[Records drawn from a dataset]
──────────────────────────────
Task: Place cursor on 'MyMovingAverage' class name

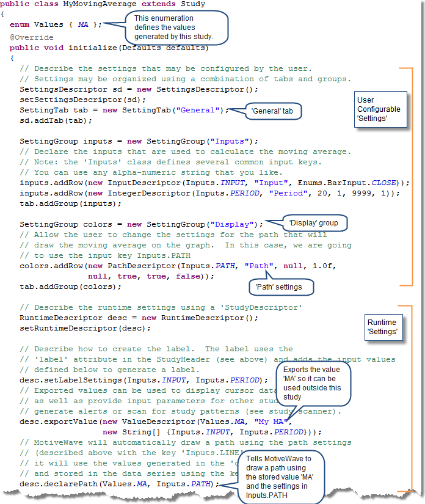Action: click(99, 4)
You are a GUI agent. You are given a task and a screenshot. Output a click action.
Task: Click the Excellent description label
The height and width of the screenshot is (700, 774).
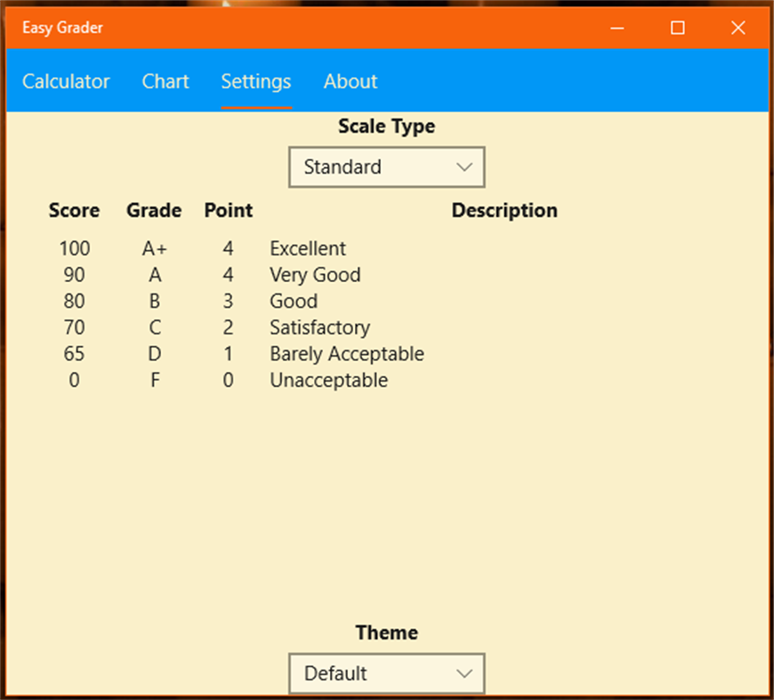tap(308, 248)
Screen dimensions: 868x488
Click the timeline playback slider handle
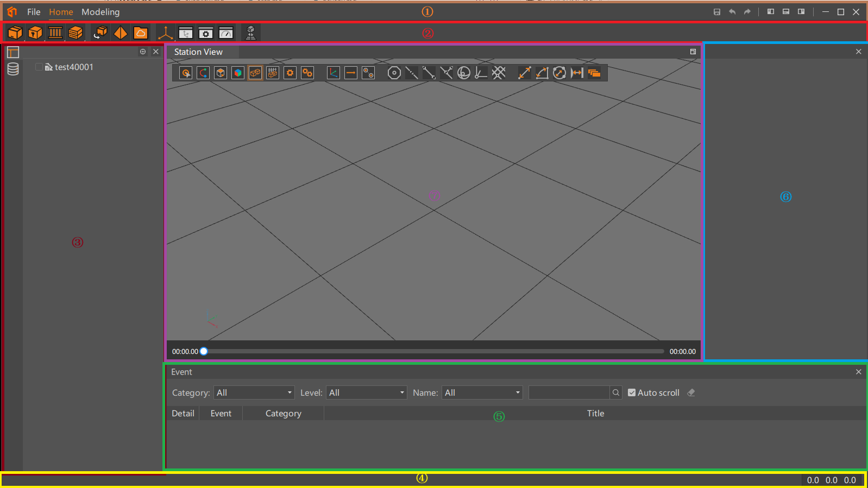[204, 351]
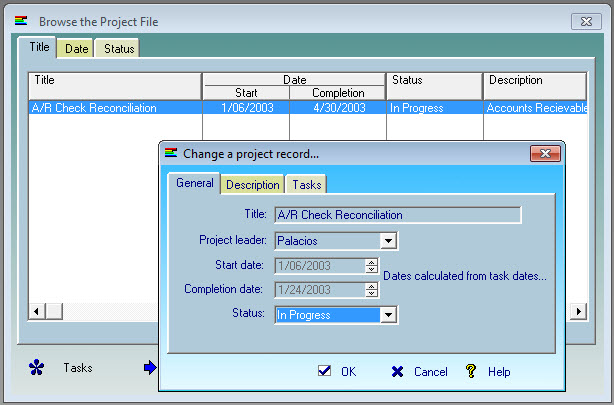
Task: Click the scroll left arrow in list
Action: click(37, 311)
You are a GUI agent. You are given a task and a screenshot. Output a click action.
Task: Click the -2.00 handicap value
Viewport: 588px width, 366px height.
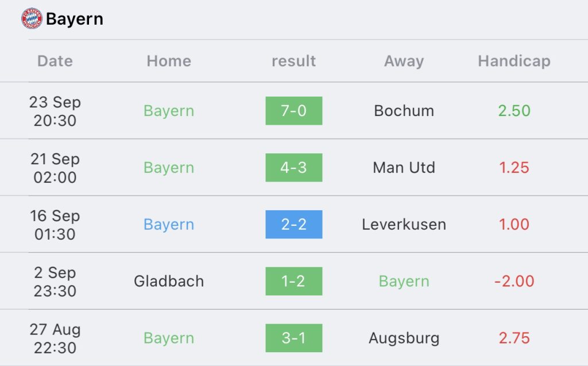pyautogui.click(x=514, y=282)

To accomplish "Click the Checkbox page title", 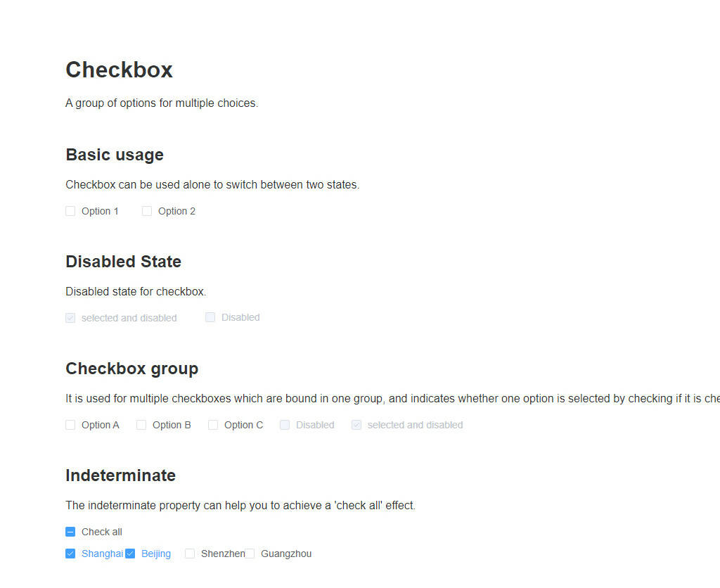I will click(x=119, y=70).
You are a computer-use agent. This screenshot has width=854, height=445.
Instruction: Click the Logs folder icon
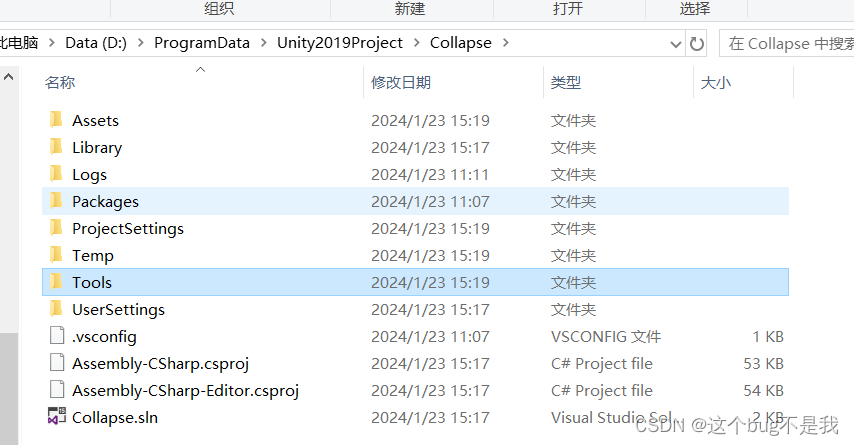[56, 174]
──────────────────────────────
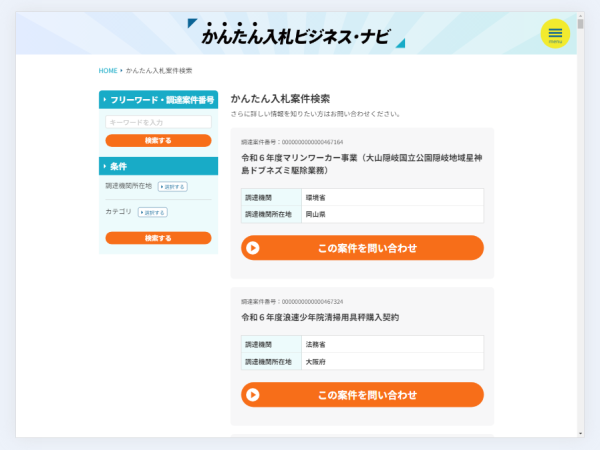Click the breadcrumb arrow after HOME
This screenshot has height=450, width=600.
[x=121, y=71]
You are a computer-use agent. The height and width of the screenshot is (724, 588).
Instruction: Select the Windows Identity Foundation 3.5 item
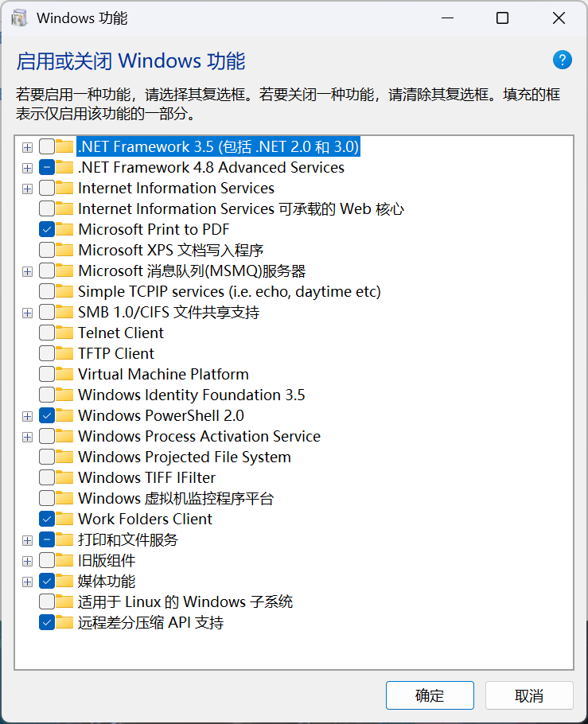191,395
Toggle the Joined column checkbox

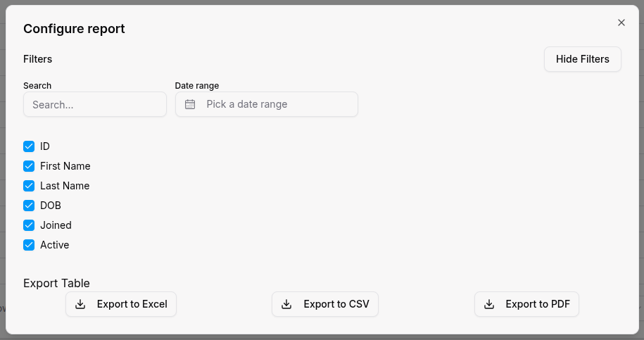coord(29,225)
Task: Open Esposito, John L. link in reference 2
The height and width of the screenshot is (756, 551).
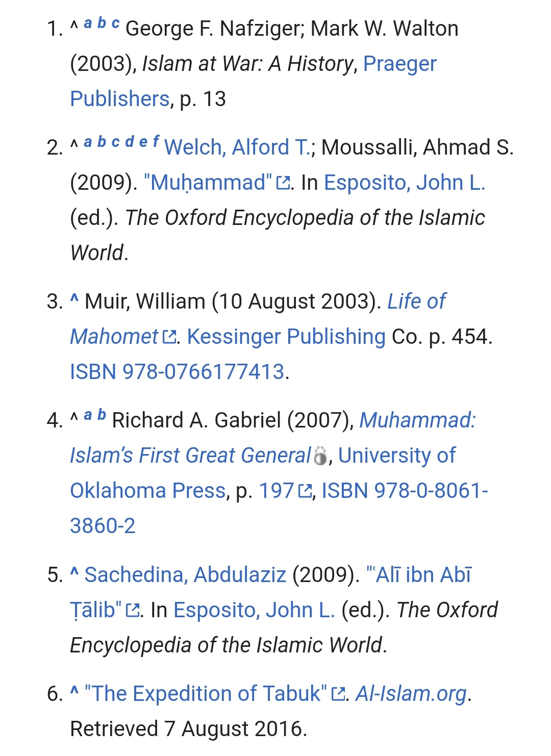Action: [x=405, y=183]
──────────────────────────────
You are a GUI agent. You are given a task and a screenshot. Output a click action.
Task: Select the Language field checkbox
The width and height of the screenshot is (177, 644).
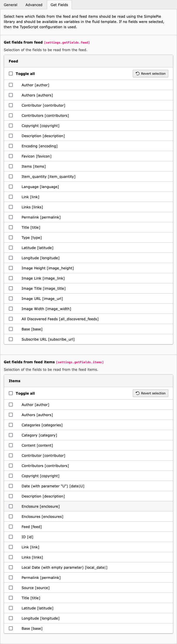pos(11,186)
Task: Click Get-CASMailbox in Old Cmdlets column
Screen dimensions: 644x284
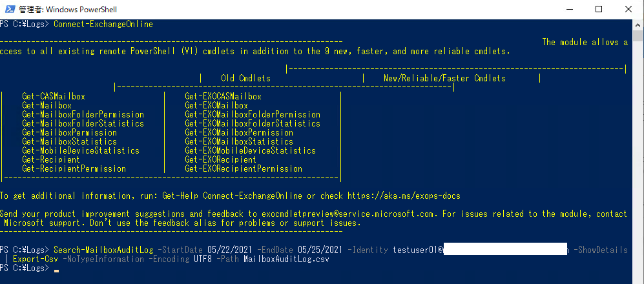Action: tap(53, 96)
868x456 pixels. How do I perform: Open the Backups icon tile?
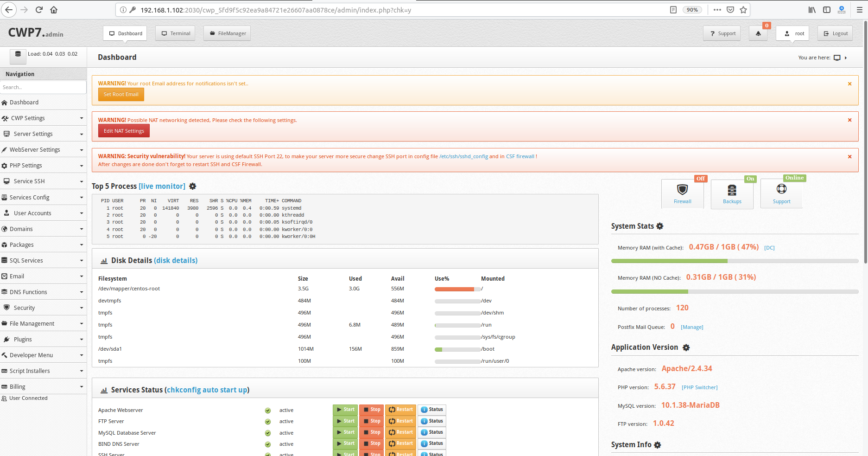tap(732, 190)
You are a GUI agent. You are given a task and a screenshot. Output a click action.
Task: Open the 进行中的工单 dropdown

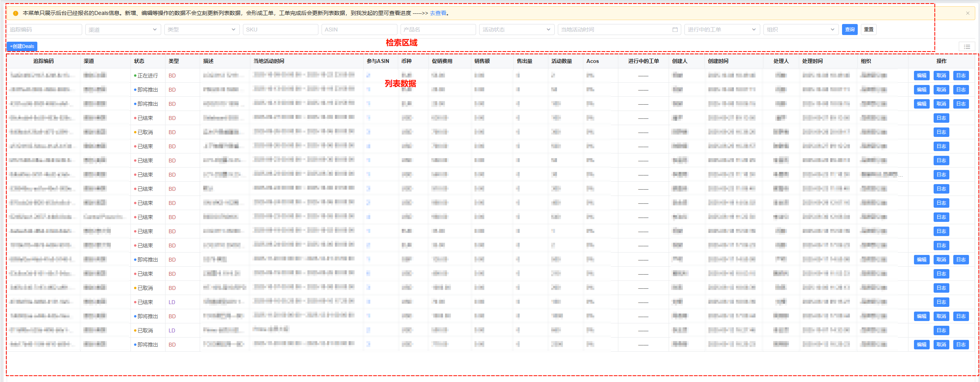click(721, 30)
──────────────────────────────
| Problem to solve |
Nothing but a number should be given: the count of lines in the entries that contain the word "computer".

| Result of this exercise |
2